⟨

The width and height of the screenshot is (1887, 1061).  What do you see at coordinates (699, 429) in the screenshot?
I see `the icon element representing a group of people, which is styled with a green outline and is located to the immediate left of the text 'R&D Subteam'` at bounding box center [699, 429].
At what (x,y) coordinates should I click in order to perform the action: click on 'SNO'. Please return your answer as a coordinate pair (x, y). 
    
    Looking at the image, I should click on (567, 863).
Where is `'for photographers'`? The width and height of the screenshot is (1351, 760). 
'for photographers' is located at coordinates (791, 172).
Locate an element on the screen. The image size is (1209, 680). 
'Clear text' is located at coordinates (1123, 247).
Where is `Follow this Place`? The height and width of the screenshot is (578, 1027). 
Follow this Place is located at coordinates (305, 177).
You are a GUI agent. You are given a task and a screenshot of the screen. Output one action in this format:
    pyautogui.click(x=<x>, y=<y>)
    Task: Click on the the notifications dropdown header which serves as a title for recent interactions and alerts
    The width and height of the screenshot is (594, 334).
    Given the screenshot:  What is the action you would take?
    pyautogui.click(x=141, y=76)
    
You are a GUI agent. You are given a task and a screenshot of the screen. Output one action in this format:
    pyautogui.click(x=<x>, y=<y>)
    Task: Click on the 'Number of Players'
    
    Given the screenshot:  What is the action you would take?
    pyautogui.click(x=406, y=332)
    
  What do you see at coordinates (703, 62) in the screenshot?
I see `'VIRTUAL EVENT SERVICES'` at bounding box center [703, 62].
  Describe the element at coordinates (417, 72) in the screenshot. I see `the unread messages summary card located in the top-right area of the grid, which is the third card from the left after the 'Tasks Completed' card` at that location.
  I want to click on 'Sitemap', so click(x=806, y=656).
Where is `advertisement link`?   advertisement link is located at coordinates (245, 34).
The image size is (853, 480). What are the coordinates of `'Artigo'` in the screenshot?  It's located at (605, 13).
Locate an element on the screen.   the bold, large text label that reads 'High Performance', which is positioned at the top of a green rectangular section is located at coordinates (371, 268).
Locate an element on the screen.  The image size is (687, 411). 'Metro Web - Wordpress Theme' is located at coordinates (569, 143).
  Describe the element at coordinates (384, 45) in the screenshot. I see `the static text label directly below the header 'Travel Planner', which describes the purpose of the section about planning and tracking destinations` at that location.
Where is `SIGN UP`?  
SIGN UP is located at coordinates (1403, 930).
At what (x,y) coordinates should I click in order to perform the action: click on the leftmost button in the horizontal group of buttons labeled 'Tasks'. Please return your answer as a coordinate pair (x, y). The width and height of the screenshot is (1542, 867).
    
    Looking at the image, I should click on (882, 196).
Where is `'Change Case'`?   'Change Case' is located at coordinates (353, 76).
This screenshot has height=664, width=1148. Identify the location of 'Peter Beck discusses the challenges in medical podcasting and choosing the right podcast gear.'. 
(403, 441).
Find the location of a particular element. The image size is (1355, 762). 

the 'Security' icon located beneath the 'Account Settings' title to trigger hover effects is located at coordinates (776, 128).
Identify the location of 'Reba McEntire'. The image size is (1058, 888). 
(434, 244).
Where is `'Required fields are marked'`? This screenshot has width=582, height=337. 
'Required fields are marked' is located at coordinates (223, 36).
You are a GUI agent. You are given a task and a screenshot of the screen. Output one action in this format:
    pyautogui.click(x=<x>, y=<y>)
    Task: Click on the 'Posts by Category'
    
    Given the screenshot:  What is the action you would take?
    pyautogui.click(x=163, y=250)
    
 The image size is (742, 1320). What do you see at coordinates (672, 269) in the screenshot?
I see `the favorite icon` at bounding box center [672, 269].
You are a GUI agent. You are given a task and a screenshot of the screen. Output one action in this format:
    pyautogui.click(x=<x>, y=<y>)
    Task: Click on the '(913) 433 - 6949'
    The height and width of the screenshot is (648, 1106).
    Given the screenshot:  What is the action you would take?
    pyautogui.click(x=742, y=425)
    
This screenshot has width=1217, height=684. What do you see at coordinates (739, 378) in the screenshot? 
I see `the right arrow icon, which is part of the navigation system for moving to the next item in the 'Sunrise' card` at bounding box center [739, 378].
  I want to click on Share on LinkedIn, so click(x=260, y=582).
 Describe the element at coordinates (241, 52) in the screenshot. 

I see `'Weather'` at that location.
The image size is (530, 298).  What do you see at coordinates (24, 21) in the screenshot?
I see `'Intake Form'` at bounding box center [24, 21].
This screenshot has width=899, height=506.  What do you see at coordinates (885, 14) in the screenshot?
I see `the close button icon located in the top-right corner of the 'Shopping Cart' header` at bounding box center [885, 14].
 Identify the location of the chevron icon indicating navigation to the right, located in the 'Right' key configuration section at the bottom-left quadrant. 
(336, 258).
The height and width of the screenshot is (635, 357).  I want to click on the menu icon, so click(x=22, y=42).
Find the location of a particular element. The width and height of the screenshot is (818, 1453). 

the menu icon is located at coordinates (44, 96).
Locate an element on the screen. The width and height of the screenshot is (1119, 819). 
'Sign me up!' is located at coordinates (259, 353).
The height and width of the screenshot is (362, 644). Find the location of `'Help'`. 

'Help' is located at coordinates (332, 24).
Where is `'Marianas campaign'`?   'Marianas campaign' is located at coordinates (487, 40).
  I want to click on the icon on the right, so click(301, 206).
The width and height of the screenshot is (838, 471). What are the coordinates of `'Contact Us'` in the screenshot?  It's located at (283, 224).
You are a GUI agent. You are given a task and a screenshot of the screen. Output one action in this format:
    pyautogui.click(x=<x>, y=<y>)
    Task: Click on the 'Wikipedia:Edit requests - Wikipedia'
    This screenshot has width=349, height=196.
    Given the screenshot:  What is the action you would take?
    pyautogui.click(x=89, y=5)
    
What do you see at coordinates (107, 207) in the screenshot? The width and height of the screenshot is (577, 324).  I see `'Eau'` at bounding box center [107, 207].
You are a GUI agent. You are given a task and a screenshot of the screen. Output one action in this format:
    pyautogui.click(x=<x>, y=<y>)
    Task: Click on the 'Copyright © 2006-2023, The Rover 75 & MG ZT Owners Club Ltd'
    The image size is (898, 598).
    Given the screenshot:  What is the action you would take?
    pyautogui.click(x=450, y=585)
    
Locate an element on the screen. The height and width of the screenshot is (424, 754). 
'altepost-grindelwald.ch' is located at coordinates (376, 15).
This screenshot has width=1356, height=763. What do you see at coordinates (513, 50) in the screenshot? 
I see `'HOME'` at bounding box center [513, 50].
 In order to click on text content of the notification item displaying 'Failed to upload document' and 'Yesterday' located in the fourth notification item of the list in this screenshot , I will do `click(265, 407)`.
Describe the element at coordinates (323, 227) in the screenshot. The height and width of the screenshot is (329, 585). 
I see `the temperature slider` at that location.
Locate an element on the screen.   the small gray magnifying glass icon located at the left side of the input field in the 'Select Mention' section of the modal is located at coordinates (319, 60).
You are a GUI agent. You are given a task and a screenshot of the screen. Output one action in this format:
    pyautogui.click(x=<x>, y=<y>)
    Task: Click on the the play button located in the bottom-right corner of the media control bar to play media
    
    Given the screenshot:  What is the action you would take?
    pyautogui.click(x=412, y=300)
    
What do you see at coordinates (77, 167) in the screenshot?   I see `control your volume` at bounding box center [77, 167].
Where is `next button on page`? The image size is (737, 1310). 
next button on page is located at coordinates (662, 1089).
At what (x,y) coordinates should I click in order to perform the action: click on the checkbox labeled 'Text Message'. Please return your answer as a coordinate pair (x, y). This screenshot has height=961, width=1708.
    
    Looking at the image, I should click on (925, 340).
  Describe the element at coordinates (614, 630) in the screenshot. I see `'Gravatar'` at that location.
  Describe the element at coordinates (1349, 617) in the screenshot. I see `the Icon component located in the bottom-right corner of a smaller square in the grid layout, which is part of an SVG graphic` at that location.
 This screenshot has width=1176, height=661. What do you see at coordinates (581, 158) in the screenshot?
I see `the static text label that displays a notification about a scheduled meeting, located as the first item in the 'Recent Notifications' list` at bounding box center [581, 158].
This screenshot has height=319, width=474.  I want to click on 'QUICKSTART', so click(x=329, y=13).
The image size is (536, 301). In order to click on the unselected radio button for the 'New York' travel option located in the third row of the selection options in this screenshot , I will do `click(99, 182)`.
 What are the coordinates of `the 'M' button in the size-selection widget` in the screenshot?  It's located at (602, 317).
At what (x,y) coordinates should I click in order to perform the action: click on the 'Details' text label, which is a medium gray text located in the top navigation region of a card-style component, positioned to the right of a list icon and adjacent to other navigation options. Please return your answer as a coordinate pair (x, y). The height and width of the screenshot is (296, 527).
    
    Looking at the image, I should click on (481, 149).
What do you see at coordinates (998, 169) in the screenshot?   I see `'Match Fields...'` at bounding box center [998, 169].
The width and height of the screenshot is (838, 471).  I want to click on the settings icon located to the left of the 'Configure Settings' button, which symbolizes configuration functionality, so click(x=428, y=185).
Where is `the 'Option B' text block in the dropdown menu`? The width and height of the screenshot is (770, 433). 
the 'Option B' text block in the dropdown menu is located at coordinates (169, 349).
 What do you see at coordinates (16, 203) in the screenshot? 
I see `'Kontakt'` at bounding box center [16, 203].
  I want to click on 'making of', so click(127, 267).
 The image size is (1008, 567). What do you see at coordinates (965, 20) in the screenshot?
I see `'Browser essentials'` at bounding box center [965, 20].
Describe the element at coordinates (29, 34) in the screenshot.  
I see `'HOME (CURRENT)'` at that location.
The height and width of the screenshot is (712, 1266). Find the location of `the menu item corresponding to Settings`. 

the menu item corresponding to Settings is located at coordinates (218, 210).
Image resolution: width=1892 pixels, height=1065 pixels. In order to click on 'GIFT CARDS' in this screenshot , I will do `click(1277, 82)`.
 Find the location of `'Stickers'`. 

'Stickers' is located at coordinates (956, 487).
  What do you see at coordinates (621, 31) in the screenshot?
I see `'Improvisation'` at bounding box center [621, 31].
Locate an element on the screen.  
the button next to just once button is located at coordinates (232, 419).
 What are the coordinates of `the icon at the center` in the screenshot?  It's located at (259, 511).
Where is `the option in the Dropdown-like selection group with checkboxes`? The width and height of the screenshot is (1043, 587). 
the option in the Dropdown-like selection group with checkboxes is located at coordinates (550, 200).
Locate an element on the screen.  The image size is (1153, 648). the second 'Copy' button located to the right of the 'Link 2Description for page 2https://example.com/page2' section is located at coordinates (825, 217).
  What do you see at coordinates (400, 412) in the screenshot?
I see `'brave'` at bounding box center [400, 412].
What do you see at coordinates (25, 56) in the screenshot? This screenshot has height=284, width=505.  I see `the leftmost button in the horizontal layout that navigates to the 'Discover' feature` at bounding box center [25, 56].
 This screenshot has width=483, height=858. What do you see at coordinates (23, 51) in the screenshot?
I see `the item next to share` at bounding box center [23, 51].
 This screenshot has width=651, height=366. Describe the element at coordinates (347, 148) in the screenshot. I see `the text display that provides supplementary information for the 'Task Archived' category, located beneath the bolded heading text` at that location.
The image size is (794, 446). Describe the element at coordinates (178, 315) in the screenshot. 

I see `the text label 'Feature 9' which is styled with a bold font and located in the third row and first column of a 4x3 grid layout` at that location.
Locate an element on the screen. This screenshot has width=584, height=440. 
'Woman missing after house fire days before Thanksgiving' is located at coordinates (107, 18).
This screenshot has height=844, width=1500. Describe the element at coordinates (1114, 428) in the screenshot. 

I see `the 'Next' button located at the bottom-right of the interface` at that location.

⟩

◆ TAREA A REALIZAR ◆
Repite sin ningún cambio los registros desde la línea que contiene "is (770, 433)." hasta la línea que contiene "at (259, 511).", ambas incluidas.

◆ RESULTADO DEL EJERCICIO ◆
Where is `the 'Option B' text block in the dropdown menu`? The width and height of the screenshot is (770, 433). 
the 'Option B' text block in the dropdown menu is located at coordinates (169, 349).
 What do you see at coordinates (16, 203) in the screenshot? 
I see `'Kontakt'` at bounding box center [16, 203].
  I want to click on 'making of', so click(127, 267).
 The image size is (1008, 567). What do you see at coordinates (965, 20) in the screenshot?
I see `'Browser essentials'` at bounding box center [965, 20].
Describe the element at coordinates (29, 34) in the screenshot.  
I see `'HOME (CURRENT)'` at that location.
The height and width of the screenshot is (712, 1266). Find the location of `the menu item corresponding to Settings`. 

the menu item corresponding to Settings is located at coordinates (218, 210).
Image resolution: width=1892 pixels, height=1065 pixels. In order to click on 'GIFT CARDS' in this screenshot , I will do `click(1277, 82)`.
 Find the location of `'Stickers'`. 

'Stickers' is located at coordinates (956, 487).
  What do you see at coordinates (621, 31) in the screenshot?
I see `'Improvisation'` at bounding box center [621, 31].
Locate an element on the screen.  
the button next to just once button is located at coordinates (232, 419).
 What are the coordinates of `the icon at the center` in the screenshot?  It's located at (259, 511).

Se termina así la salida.